● **CONSIGNES**
Recopiez toutes les lignes, de celle qui contient « Accueil (53, 100) » jusqu'à celle qui contient « Asbury Theological Seminary », en substituant « Next » à « Previous » et sans rien modifier d'autre.

Lignes de localisation d'éléments
^^^^^^^^
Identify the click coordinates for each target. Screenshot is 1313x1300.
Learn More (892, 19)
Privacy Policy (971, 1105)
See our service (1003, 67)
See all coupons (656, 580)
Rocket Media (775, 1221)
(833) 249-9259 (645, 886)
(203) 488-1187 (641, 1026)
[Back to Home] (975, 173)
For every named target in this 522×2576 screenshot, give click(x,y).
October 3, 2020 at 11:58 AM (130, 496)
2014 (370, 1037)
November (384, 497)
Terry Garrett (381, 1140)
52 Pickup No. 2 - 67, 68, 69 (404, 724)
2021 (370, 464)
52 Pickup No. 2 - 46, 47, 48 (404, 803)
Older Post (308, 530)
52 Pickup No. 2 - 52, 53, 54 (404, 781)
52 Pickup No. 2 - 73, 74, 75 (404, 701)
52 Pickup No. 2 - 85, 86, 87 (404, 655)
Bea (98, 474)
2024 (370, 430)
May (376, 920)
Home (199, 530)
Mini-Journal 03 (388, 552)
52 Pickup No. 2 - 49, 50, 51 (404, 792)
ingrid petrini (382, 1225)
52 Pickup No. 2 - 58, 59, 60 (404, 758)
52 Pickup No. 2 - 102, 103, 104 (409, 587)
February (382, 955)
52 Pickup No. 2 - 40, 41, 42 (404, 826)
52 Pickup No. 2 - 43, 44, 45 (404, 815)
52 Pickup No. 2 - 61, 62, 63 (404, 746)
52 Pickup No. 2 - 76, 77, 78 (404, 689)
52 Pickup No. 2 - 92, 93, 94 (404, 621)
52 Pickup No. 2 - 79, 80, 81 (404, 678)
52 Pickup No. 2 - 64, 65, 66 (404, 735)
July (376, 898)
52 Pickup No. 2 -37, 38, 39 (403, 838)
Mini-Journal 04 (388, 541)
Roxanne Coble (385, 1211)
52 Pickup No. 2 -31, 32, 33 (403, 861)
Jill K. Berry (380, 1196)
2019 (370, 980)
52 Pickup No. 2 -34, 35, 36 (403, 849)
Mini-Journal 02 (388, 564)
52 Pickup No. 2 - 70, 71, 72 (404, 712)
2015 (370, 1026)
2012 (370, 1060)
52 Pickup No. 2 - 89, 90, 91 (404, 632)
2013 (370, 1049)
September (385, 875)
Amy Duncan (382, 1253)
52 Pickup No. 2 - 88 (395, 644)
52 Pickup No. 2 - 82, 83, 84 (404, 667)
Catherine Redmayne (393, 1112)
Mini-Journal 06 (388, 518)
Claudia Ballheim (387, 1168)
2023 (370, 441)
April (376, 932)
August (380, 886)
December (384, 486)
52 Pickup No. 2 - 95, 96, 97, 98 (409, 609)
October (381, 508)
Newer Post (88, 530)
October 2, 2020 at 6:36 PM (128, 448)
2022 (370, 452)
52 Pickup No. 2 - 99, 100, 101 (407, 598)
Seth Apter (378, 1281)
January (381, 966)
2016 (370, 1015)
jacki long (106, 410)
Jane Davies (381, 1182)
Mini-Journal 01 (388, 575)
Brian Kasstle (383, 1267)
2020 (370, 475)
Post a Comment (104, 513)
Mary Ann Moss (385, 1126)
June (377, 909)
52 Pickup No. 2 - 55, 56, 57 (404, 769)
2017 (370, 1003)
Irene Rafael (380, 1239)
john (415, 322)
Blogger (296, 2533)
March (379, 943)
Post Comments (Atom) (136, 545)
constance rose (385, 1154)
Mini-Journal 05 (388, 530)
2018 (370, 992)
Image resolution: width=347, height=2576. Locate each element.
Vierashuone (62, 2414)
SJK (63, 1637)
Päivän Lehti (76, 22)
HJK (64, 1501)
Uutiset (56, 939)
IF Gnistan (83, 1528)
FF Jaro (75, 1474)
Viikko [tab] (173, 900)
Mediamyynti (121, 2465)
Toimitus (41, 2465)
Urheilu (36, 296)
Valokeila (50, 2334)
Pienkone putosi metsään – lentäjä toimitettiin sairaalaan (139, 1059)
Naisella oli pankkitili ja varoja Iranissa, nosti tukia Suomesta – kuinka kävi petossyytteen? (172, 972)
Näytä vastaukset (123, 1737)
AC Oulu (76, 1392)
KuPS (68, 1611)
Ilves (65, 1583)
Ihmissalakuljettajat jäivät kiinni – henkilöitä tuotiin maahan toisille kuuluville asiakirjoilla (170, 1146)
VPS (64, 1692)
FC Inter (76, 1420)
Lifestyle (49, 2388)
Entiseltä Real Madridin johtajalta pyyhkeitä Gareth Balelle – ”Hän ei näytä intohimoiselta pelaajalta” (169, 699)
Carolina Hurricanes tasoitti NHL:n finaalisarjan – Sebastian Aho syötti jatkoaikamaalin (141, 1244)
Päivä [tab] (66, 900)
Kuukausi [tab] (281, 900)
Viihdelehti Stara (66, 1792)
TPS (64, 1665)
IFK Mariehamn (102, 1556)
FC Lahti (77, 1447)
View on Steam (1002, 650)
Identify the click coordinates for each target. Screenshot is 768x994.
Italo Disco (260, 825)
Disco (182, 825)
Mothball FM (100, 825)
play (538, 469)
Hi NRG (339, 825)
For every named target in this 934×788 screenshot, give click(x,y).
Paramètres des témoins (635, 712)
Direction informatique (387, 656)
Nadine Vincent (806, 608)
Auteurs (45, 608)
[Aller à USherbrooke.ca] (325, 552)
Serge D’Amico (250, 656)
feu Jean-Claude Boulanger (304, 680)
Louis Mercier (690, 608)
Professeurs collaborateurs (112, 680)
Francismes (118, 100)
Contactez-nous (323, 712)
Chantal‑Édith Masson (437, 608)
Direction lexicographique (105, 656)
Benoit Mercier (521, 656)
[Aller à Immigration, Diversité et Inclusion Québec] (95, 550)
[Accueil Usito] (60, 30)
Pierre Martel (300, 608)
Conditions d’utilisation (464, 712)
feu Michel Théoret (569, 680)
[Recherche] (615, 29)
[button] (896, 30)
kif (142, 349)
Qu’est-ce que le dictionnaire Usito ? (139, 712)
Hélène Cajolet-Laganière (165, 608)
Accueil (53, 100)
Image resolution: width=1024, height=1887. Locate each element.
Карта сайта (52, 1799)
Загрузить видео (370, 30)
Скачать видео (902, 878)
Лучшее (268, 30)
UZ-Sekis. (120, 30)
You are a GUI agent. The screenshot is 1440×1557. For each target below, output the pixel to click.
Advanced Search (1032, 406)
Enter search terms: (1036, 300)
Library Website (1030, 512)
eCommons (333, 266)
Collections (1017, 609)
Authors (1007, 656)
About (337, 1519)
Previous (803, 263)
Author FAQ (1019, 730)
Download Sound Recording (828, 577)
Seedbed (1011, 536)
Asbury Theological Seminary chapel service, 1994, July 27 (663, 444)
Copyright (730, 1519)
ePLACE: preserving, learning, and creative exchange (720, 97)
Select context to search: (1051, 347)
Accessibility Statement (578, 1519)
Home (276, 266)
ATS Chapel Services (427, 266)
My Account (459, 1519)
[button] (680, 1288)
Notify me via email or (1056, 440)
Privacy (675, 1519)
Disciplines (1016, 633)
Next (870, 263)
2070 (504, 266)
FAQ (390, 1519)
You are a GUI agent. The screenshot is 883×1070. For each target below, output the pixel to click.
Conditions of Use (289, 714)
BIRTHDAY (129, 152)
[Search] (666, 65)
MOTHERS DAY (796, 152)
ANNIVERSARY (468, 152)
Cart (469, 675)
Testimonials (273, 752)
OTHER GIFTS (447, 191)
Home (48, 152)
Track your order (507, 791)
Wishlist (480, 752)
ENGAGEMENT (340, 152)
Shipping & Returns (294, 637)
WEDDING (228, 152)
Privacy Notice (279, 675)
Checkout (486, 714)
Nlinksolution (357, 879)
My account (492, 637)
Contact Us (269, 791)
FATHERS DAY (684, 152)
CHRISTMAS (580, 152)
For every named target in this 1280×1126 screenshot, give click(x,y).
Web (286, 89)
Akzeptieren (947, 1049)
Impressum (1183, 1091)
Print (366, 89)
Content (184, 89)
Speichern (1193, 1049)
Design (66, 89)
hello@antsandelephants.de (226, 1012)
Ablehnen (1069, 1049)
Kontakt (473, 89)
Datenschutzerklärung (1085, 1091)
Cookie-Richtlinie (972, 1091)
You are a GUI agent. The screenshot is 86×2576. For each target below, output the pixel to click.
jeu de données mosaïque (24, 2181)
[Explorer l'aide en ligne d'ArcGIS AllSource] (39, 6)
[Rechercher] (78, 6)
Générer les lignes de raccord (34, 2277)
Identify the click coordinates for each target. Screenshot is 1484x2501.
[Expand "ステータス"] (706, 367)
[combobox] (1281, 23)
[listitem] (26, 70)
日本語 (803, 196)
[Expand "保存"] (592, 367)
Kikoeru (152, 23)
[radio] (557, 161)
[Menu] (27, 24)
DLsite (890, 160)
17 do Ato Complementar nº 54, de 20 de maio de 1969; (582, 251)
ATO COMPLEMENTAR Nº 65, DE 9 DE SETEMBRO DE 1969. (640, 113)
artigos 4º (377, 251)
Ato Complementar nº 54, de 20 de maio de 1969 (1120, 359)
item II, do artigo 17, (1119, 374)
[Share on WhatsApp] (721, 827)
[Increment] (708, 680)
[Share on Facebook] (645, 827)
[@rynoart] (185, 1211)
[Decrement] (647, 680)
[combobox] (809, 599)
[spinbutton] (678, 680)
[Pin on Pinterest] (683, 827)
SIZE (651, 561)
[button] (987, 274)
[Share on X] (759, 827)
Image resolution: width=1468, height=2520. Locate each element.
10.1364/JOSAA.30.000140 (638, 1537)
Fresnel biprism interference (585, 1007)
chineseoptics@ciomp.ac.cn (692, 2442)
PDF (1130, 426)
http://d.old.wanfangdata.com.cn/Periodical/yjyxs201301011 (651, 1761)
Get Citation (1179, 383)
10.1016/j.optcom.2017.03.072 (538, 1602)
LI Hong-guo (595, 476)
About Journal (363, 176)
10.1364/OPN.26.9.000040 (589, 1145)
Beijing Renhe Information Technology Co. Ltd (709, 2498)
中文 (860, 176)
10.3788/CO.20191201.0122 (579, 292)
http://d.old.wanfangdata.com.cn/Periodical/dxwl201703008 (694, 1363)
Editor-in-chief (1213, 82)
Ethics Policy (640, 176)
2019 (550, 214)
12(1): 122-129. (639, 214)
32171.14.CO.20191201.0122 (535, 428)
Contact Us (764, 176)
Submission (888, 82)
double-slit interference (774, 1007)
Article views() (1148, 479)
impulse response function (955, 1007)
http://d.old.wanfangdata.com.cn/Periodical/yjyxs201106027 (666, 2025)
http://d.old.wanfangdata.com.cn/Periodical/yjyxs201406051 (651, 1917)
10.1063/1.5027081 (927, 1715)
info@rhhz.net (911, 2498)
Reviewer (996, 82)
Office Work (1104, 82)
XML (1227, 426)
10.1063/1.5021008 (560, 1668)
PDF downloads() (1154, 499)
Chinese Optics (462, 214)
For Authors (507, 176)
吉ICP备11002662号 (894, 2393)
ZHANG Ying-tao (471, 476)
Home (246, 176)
^^^^^^^^
● **RÉSULTAT ATTENDU**
Accueil (53, 100)
Image resolution: width=1024, height=1887. Locate each element.
Карта сайта (52, 1799)
Загрузить видео (370, 30)
Скачать видео (902, 878)
Лучшее (268, 30)
UZ-Sekis. (120, 30)
You are a GUI agent. The screenshot is 1440×1557. For each target below, output the pixel to click.
Advanced Search (1032, 406)
Enter search terms: (1036, 300)
Library Website (1030, 512)
eCommons (333, 266)
Collections (1017, 609)
Authors (1007, 656)
About (337, 1519)
Next (803, 263)
Author FAQ (1019, 730)
Download Sound Recording (828, 577)
Seedbed (1011, 536)
Asbury Theological Seminary chapel service, 1994, July 27 (663, 444)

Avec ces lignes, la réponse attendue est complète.